# [Work request]
Look through the entries that follow and return each line that has the string "computer".

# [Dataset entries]

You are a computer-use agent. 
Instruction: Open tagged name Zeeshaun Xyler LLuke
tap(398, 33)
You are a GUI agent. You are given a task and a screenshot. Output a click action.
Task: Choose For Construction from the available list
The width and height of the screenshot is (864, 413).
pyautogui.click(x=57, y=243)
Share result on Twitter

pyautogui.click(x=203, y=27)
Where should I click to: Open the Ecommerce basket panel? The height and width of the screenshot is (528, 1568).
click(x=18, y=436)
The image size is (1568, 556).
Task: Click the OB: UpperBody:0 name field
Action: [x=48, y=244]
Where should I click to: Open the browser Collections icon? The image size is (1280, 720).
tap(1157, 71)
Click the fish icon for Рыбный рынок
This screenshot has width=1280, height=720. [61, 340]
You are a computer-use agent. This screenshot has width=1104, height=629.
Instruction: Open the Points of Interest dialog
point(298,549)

# [Your solution]
You are a computer-use agent. 
You are a computer-use agent. This screenshot has width=1104, height=629.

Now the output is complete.